In the posterior compartment, the PTiFL’s deep fascicle and the intermalleolar ligaments are visible through anterior portals and with the ankle joint in distraction. The superficial layer of the PTiFL, on the other hand, requires of hindfoot endoscopy for its visualisation. A number of ligamentous structures have been misidentified in the literature. The intermalleolar ligament has been erroneously identified as the PTiFL’s deep fascicle or the tibial slip, while the PTiFL’s deep fascicle has been called the postero-inferior tibiofibular ligament [7, 8, 15]. There is a need for clarification of the anatomic nomenclature that is used in the specialised literature. The correct name for the transverse ligament is “deep fascicle of the posterior tibiofibular ligament”, while the intermalleolar ligament is an intra-articular ligament reinforcing the posterior ankle capsule joint [5]. Controversy exists about the presence of the intermalleolar ligament which is encountered in the literature at varying rates, from 19 to 100% [3, 8, 13, 14, 16]. In the present study, this ligament was observed in all cases, and it is routinely identified by the authors in all arthroscopic procedures and anatomic dissections; thus, it has to be considered a constant posterior ankle ligament. The intermalleolar ligament has been reported as a potential cause of posterior impingement syndrome when it becomes trapped between the tibia and the talus in plantar flexion [9].

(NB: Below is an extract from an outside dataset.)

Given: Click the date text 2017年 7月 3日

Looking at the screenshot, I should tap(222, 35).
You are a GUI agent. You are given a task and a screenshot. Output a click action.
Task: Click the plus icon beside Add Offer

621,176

The limitations of this study include a small number of specimens and the elderly cohort of specimens. There is a higher risk of developing chronic ligamentous injuries with age, but any ligament tears identified during the study were excluded. All the ankles were first arthroscoped without applying distraction for the anterior compartment and thereafter under ankle distraction for the central and posterior compartments. Arthroscopic vision of the intra-articular ligaments in the anterior compartment can be limited or misrecognized when distraction is applied because of the effect of distraction itself.

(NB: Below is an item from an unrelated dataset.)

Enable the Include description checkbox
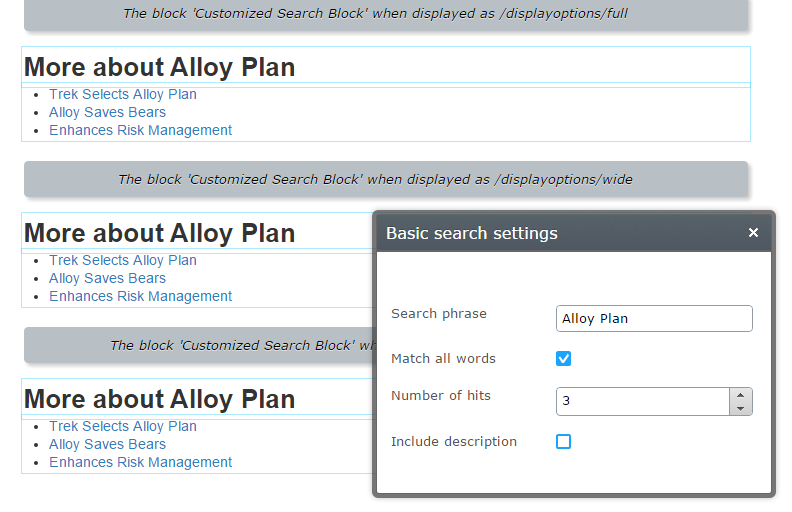 [564, 441]
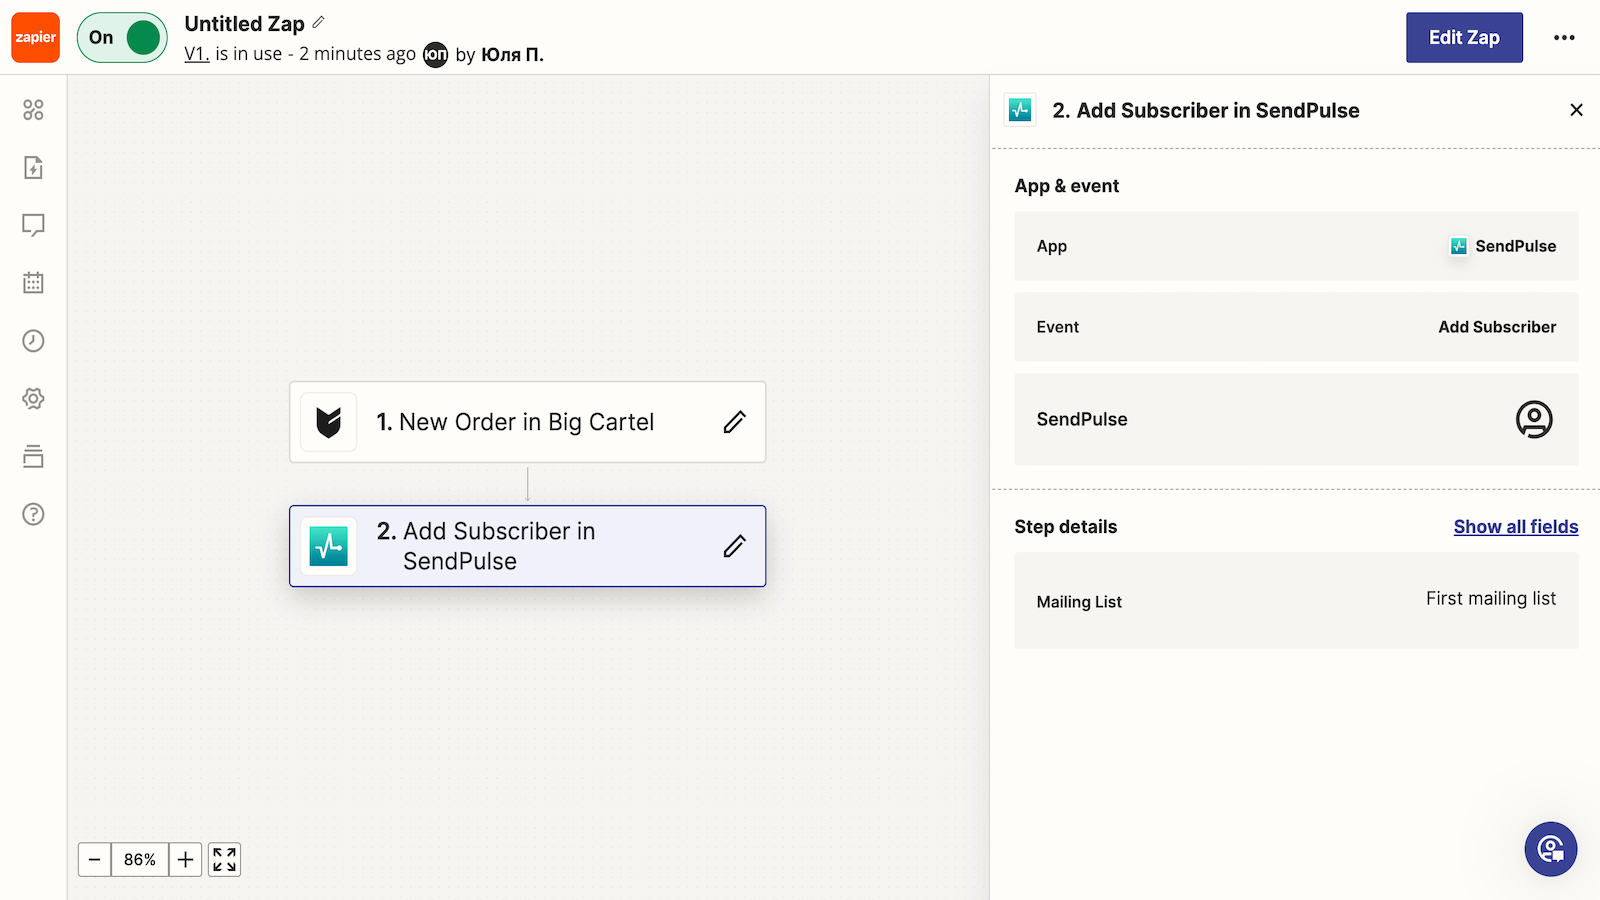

The clinical relevance of the study is that the ATFL’s superior fascicle forms the floor of the lateral gutter and is seen as a hammock covered by synovial tissue. The most anterior part of the deep and superficial layers of the deltoid ligament is also recognised during ankle arthroscopy. The PTiFL’s deep fascicle and the intermalleolar ligament are recognized arthroscopically in the posterior compartment after ankle distraction is applied. As proved in this study, all these ligamentous structures can and should be recognised as part of the routine exploration during any ankle arthroscopic procedure. Surgeons specializing in ankle arthroscopy should be versed in the assessment of ligamentous injuries in the ankle and aim to ultimately treat these using entirely arthroscopic procedures.

Conclusions

Ligament structures observed arthroscopically have been corroborated in all dissected specimens. In the anterior compartment, only under ankle dorsiflexion and not under distraction, the ATFL’s superior fascicle can be observed on the floor of the lateral gutter, the ATiFL’s distal fascicle laterally, and the most anterior margin of the deltoid ligament in the medial gutter (anterior tibiotalar ligament). In the posterior compartment, and only under distraction, the PTiFL’s deep fascicle and the intermalleolar ligaments can be observed during arthroscopy.